= Task material =

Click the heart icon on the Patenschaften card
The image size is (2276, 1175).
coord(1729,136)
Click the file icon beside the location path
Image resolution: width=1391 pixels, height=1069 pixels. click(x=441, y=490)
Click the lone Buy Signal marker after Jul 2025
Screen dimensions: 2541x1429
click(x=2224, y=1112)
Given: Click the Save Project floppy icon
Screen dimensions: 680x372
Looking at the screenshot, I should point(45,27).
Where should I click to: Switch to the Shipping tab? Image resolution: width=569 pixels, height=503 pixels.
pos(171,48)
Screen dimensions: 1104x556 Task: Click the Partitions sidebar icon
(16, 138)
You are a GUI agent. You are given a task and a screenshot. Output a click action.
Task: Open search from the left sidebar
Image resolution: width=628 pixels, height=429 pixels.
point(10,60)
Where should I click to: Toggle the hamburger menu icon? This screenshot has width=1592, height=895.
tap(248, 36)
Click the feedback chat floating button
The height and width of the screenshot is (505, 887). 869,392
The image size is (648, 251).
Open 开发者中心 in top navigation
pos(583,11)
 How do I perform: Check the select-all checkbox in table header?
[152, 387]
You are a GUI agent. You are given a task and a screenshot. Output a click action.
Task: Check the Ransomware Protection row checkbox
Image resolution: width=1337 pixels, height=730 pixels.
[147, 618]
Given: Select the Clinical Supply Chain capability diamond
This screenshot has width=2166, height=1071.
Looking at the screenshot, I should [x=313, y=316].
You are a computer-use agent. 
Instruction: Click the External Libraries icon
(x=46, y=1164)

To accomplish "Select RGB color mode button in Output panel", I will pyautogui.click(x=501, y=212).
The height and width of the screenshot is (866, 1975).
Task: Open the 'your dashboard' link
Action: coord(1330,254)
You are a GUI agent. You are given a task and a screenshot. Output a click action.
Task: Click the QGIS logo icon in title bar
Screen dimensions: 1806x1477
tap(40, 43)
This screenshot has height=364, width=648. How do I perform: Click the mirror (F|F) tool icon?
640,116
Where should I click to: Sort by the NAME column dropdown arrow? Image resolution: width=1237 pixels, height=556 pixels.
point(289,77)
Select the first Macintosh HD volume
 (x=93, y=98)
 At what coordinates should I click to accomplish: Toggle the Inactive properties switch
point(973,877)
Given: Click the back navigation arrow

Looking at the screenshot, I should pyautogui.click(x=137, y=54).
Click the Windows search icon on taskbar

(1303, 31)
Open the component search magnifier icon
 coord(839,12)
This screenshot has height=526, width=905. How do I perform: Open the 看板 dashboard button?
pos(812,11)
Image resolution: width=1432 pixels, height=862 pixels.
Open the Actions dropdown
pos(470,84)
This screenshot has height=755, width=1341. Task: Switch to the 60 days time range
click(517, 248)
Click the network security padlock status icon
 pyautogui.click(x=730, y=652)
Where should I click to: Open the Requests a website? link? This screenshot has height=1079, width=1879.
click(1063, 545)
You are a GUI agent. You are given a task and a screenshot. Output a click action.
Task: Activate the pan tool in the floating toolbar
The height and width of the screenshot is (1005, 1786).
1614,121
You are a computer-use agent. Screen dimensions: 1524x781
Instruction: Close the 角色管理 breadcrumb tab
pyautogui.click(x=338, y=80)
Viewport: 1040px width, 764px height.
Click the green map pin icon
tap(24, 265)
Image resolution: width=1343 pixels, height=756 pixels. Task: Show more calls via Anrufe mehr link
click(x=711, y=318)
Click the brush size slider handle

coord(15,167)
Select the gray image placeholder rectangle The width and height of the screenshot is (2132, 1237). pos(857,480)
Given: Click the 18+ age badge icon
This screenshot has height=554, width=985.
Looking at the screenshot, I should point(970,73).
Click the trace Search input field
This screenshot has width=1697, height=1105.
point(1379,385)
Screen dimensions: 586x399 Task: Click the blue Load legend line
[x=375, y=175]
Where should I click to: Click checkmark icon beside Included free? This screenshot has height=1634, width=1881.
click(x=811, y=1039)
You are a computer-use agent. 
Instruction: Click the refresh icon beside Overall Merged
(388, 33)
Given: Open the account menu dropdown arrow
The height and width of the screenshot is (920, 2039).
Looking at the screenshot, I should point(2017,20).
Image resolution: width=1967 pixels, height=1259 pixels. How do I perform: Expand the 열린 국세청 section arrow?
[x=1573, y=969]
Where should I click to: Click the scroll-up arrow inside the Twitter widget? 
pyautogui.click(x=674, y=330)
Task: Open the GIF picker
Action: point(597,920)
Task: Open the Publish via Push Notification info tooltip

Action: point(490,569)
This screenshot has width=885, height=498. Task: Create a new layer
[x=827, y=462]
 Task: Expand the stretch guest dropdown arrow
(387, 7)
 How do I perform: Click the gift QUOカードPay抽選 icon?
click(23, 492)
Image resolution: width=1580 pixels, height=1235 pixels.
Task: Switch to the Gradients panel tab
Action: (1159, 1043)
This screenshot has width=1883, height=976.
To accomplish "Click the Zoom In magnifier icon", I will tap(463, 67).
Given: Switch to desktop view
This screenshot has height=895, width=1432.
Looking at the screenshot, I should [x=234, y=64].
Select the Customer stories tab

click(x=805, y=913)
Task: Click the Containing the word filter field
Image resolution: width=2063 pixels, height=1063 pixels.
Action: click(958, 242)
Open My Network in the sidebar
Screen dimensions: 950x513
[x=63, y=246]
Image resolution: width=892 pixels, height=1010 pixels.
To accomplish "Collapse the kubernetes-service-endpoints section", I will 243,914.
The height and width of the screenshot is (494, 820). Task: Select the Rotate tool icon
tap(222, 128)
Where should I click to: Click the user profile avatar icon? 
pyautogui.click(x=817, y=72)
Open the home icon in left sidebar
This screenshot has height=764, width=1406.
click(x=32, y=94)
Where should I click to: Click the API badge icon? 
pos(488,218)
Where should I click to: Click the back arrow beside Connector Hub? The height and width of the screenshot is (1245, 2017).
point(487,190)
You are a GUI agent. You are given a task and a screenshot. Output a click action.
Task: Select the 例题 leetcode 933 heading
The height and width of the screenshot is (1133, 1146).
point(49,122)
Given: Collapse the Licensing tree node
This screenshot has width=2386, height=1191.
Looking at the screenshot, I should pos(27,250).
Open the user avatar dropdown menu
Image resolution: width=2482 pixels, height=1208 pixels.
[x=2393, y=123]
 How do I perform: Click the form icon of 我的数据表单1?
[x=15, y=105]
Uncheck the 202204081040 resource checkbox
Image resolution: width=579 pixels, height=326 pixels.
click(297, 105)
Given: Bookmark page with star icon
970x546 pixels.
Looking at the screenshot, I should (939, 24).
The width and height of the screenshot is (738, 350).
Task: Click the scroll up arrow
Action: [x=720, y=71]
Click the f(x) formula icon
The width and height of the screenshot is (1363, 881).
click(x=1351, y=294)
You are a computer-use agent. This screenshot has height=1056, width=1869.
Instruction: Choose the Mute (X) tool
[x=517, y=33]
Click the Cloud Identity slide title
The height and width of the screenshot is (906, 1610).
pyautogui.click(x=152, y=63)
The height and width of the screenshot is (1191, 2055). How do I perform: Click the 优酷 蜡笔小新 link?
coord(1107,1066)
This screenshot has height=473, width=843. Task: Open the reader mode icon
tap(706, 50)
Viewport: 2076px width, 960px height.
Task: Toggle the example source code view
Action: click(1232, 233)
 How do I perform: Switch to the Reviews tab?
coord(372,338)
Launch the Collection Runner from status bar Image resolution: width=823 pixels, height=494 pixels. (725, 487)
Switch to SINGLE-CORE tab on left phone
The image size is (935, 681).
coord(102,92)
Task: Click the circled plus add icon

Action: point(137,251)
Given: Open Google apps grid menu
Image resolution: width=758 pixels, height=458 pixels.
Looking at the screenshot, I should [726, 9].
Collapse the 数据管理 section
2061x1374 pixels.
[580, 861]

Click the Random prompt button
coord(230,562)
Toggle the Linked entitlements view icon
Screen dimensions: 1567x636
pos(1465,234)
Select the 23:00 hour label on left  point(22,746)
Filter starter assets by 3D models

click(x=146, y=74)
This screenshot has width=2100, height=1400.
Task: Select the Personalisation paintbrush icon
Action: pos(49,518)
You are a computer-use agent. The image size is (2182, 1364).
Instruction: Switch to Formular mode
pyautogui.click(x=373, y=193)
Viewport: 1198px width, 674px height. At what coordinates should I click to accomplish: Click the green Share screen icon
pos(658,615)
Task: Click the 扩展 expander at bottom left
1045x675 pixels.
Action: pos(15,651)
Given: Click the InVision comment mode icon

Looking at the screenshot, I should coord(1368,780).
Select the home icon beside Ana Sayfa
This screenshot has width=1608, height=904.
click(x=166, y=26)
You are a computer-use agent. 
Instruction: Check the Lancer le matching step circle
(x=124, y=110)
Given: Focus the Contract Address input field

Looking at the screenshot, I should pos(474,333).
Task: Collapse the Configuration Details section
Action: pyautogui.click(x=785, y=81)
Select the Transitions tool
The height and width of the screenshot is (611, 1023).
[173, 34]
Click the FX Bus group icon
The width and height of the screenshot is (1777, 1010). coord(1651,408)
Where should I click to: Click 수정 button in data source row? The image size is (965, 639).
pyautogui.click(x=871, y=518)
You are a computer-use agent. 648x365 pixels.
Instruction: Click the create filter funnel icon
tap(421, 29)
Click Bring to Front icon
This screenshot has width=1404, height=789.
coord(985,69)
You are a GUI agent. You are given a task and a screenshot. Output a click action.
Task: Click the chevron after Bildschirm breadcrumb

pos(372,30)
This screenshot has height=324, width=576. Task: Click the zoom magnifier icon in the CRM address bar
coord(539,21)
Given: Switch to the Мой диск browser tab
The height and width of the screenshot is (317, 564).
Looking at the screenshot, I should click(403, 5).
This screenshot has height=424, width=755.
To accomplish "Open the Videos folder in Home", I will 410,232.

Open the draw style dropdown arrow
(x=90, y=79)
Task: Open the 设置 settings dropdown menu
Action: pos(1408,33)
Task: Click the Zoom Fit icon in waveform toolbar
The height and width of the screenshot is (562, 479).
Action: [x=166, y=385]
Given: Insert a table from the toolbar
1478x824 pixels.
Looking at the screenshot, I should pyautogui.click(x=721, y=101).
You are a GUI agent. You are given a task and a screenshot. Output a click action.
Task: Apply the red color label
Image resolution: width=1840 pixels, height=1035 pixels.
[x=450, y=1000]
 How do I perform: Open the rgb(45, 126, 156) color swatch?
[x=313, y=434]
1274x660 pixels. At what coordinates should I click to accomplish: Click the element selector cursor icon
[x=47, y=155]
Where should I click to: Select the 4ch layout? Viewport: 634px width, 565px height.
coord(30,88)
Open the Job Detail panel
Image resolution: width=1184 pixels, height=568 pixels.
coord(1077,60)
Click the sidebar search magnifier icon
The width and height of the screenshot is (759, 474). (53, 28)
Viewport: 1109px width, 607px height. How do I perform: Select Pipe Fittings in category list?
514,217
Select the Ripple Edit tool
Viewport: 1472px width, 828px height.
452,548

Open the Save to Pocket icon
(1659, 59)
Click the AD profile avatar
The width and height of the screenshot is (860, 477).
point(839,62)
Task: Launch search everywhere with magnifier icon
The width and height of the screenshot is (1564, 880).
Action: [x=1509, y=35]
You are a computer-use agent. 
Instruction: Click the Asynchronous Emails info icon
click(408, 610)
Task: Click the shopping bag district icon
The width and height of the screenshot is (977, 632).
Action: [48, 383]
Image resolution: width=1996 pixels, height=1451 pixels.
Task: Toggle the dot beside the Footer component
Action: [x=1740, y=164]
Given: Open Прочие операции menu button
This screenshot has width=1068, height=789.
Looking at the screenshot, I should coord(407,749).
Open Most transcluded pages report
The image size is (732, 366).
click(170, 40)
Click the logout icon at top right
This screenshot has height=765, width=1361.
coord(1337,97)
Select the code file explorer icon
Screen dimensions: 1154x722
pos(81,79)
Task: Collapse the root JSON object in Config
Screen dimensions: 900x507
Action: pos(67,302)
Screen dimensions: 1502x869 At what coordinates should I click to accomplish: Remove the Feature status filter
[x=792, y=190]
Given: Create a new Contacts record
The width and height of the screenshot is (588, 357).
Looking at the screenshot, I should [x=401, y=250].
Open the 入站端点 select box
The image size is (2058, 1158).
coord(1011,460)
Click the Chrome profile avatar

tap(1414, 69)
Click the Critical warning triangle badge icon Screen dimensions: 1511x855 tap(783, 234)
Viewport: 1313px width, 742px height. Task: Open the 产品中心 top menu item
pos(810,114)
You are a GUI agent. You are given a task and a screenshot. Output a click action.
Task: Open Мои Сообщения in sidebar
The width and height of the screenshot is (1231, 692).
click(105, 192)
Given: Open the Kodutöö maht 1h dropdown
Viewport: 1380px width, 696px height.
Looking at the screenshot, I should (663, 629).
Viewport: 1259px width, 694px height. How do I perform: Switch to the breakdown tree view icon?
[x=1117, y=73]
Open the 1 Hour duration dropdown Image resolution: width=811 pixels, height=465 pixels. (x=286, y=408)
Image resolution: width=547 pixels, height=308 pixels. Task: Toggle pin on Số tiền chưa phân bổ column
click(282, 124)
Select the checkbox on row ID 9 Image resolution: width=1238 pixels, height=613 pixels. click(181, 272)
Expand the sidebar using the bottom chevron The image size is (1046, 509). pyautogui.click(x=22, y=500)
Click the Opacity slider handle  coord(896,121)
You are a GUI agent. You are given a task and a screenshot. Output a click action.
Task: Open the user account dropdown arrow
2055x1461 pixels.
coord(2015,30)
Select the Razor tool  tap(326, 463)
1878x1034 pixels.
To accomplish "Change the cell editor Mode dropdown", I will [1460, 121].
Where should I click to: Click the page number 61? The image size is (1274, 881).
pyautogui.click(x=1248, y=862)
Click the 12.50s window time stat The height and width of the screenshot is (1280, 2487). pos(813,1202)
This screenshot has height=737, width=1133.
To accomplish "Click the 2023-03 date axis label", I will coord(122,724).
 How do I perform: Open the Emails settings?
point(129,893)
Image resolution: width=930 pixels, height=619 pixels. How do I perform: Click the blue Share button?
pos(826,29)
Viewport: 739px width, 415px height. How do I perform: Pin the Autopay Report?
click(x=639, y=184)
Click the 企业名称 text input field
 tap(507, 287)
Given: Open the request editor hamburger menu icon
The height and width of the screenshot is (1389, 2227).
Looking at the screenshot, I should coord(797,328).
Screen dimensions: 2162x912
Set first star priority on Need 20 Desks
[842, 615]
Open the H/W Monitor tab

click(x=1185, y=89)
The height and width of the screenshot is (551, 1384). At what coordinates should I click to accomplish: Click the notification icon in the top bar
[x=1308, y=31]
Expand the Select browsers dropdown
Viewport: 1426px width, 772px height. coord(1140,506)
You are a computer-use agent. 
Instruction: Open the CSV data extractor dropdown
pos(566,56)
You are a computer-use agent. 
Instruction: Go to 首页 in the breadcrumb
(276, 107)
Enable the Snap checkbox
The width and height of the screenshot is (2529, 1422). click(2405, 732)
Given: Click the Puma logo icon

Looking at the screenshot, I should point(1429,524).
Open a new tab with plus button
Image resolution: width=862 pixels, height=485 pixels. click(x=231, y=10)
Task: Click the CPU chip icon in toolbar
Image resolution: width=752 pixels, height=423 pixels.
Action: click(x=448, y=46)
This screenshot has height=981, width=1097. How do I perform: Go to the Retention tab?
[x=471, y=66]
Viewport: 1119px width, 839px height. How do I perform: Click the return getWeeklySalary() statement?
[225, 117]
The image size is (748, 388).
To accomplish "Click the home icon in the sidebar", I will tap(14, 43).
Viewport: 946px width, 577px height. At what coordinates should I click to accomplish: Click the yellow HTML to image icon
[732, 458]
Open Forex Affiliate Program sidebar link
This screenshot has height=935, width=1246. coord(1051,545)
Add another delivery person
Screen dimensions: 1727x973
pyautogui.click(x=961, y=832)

= Exercise requirements =
Retype only the lines above between the line with "Select the first Macintosh HD volume" and the line with "Task: Activate the", counting those two lines as well, and keep every character as it is.

= Response to this task =
Select the first Macintosh HD volume
 (x=93, y=98)
 At what coordinates should I click to accomplish: Toggle the Inactive properties switch
point(973,877)
Given: Click the back navigation arrow

Looking at the screenshot, I should pyautogui.click(x=137, y=54).
Click the Windows search icon on taskbar

(1303, 31)
Open the component search magnifier icon
 coord(839,12)
This screenshot has height=526, width=905. How do I perform: Open the 看板 dashboard button?
pos(812,11)
Image resolution: width=1432 pixels, height=862 pixels.
Open the Actions dropdown
pos(470,84)
This screenshot has height=755, width=1341. Task: Switch to the 60 days time range
click(517, 248)
Click the network security padlock status icon
 pyautogui.click(x=730, y=652)
Where should I click to: Open the Requests a website? link? This screenshot has height=1079, width=1879.
click(1063, 545)
You are a GUI agent. You are given a task and a screenshot. Output a click action.
Task: Activate the pan tool in the floating toolbar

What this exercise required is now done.